Goose enters a crowded and rapidly evolving market of AI coding tools, yet it carves out a distinctive niche. Competitors like Cursor, a popular AI-enhanced code editor, also employ a subscription model, charging $20 per month for its Pro tier and $200 for Ultra, mirroring Claude Code’s Max plans. However, Cursor’s Ultra level provides approximately 4,500 Sonnet 4 requests per month, a substantially different allocation model compared to Claude Code’s hourly resets. Other open-source projects such as Cline and Roo Code offer AI coding assistance, but often with varying levels of autonomy and tool integration, frequently focusing more on intelligent code completion rather than the agentic task execution that defines both Goose and Claude Code. Enterprise solutions like Amazon’s CodeWhisperer and GitHub Copilot, along with other offerings from major cloud providers, primarily target large organizations with complex procurement processes and dedicated budgets, making them less relevant to individual developers and small teams seeking lightweight, flexible tools.
Goose’s unique value proposition lies in its combination of genuine autonomy, model agnosticism, local operation, and zero cost. The tool is not attempting to outcompete commercial offerings solely on polish or raw model quality. Instead, its competitive edge is rooted in freedom—both financial and architectural.
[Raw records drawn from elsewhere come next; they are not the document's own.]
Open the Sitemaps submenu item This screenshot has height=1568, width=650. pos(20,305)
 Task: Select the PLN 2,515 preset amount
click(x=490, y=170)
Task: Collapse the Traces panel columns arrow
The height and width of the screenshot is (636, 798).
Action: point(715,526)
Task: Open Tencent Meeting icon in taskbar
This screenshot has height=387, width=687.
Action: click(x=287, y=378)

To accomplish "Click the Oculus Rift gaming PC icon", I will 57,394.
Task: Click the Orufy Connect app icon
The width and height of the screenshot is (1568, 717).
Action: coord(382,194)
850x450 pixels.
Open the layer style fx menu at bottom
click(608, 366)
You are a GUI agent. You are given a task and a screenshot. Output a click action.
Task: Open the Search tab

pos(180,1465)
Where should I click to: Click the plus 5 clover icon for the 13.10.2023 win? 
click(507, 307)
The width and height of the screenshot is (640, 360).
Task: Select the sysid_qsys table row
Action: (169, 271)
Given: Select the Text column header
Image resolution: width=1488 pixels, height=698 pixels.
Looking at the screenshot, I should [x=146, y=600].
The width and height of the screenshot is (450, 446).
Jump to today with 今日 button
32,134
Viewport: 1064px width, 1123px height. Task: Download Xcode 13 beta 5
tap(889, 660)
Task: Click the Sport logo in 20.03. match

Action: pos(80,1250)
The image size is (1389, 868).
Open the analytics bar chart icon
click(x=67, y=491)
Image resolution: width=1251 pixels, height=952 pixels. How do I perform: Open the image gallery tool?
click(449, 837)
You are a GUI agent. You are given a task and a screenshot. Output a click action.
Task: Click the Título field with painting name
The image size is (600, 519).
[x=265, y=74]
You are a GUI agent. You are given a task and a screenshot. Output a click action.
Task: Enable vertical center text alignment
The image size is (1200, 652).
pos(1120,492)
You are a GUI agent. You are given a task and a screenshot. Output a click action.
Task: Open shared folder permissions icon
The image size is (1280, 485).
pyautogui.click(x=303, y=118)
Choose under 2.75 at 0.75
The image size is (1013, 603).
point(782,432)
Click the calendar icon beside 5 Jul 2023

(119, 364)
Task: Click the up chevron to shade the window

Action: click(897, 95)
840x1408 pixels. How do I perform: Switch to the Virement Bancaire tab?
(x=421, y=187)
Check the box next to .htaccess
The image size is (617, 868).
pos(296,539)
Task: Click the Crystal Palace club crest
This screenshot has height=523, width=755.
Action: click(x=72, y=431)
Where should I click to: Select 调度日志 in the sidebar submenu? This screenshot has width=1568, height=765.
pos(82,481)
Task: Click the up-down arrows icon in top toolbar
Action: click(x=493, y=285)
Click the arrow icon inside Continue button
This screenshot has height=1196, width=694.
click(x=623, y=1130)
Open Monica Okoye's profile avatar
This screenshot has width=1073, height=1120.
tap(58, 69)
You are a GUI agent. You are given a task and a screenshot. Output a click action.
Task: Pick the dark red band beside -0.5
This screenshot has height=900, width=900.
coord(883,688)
The AI coding tools market is experiencing rapid evolution, driven by the accelerating improvements in open-source models. These models are narrowing the gap with proprietary alternatives at an unprecedented pace. Notably, Moonshot AI’s Kimi K2 and z.ai’s GLM 4.5 now benchmark near Claude Sonnet 4 levels, yet they are freely available. If this trajectory continues, the quality advantage that currently justifies Claude Code’s premium pricing may erode significantly. This would inevitably place pressure on Anthropic to compete more intensely on features, user experience, and seamless integration rather than relying solely on superior model capability.
For the time being, developers face a clear choice. Those who prioritize the absolute best model quality, can afford premium pricing, and are willing to accept usage restrictions may continue to prefer Claude Code. However, those who place a higher value on cost-effectiveness, privacy, offline access, and architectural flexibility now have a compelling and genuine alternative in Goose. The mere existence of a zero-dollar, open-source competitor offering comparable core functionality to a $200-per-month commercial product is itself remarkable. It underscores both the maturation of open-source AI infrastructure and the profound appetite among developers for tools that respect their autonomy and empower them with greater control.
Goose is not without its limitations. It typically requires a more technical setup process than most commercial alternatives. It also depends on substantial hardware resources that not every developer possesses. Furthermore, while its model options are improving rapidly, they may still trail the very best proprietary offerings when tackling the most complex and nuanced tasks. Yet, for a growing community of developers, these limitations are considered acceptable trade-offs for something increasingly rare and valuable in the AI landscape: a tool that truly belongs to them.
Goose is available for download at github.com/block/goose. Ollama is available at ollama.com. Both projects are free and open source.